Radion mengangguk-anggukkan kepalanya. "Oke, kita bakal lihat nanti."

****

"Harusnya kan Raiden lagi pelajaran olahraga. Tapi kok dia sama temen-temennya nggak ada di lapangan, sih? Mana gue izin ke gurunya mau ke toilet sebentar lagi. Tapi Raiden kok lama banget," ketus Mora sambil menatap jam di pergelangan tangannya.

"Panas lagi."

"Woi, Mor!"

Mora menoleh. Gadis itu langsung tersenyum ketika melihat kedatangan Raiden. Cowok itu sudah memakai pakaian olahraga serta rambutnya yang sedikit basah. Cowok itu juga membawa sebuah paper bag yang lumayan besar.

"Hai, Den! Kok belum gabung ke lapangan? Itu gurunya udah ada tau."

"Nanti aja."

"Bolos lagi? Pelajaran olahraga itu pelajaran yang paling seru dari pelajaran yang lainnya. Gue yakin lo punya pemikiran yang sama kayak gue. Secara kan lo nggak suka belajar di kelas apalagi hitung-hitungan. Masih aja mau bolos, Den? Yakin?"

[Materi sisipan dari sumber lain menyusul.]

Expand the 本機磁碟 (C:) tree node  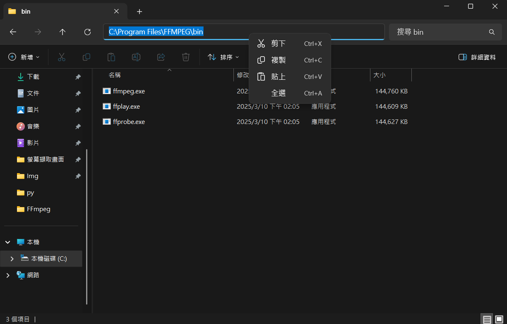click(12, 259)
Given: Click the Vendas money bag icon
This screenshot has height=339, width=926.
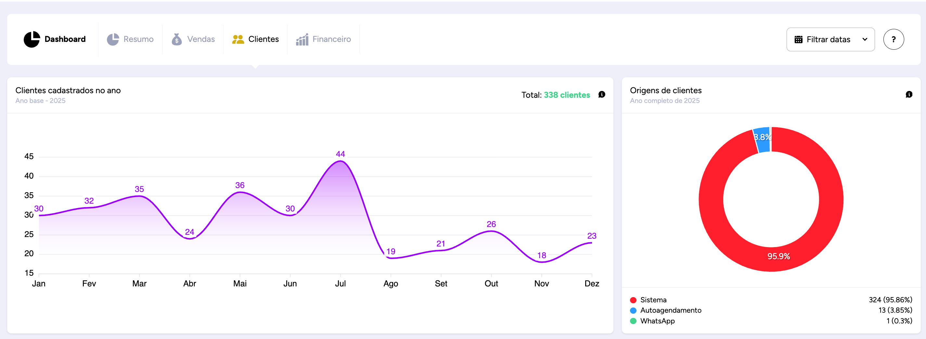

"Berisik lo! Tahu dari mana kalau gue mau bolos? Gue cuma mau dateng agak telat. Temen-temen gue juga masih pada di kantin." Mora tersentak ketika Raiden sedikit membentaknya.

"Ya udah, terserah."

Raiden menatap Mora sekilas. Cowok itu lalu membuang nafasnya pelan. "Nih! Biasa, dari nyokap."

Mora menatap paper bag yang diberikan Raiden dengan senyuman lebarnya. "Nggak usah kesenengan gitu. Gue tahu kok lo suka banget sama barang-barang gratisan. Lagian juga isinya nggak ada yang bagus."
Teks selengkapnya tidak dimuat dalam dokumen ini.